Segment Start: RECORDS

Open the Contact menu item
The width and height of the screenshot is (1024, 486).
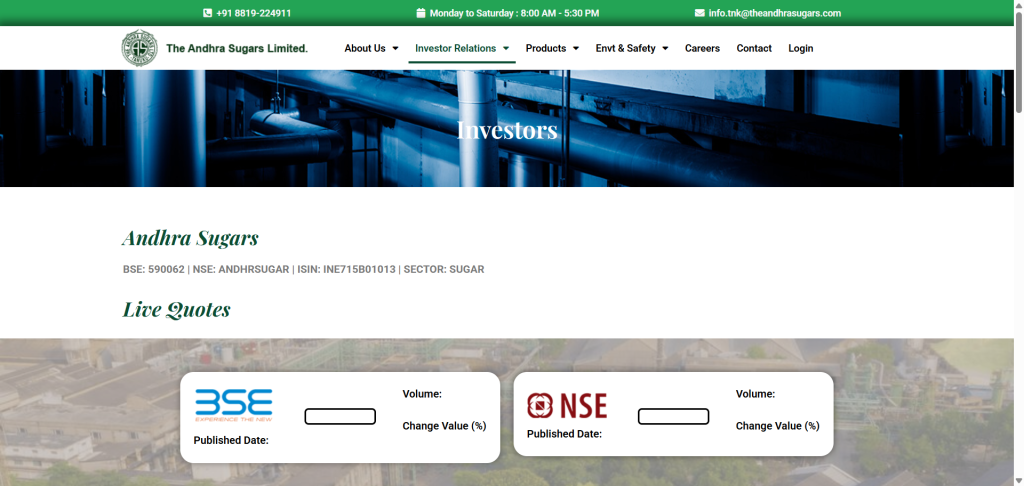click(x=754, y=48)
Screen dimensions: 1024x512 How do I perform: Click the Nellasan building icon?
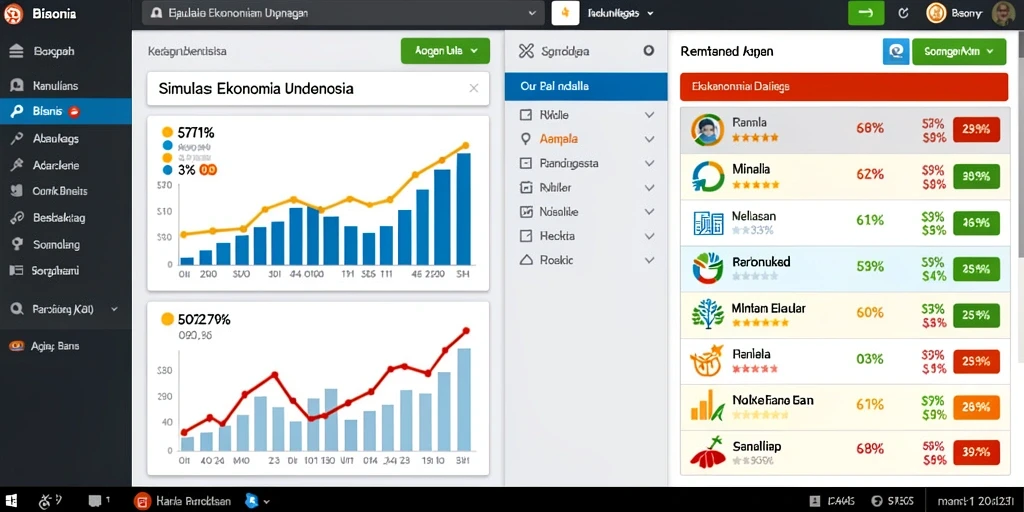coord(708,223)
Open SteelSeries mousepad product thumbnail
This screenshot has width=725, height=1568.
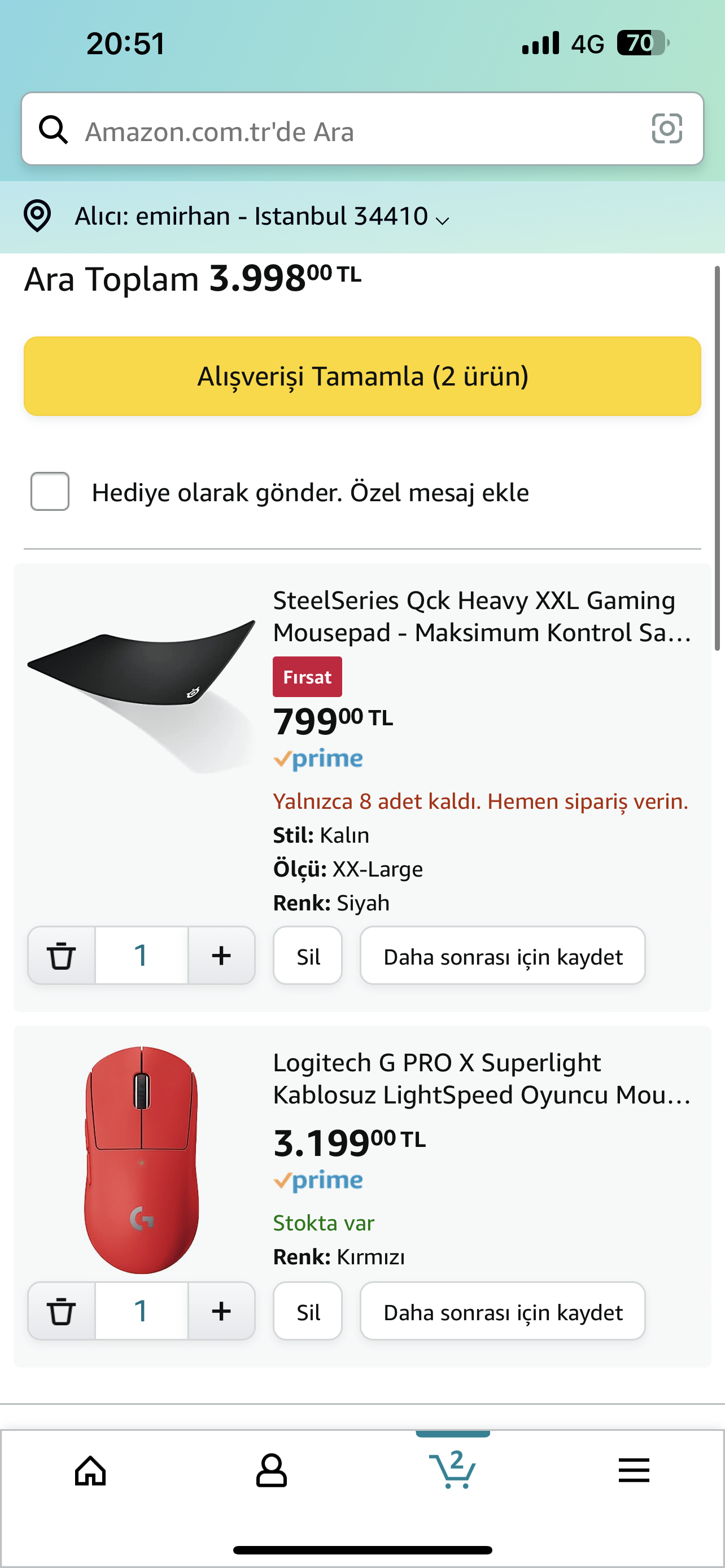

Segment End: RECORDS

### TASK OBJECTIVE
Leave the pictures out. Repeat every entry above exactly.

### RESULT BELOW
Open the Contact menu item
The width and height of the screenshot is (1024, 486).
click(x=754, y=48)
Screen dimensions: 1024x512 How do I perform: Click the Nellasan building icon?
coord(708,223)
Open SteelSeries mousepad product thumbnail
This screenshot has width=725, height=1568.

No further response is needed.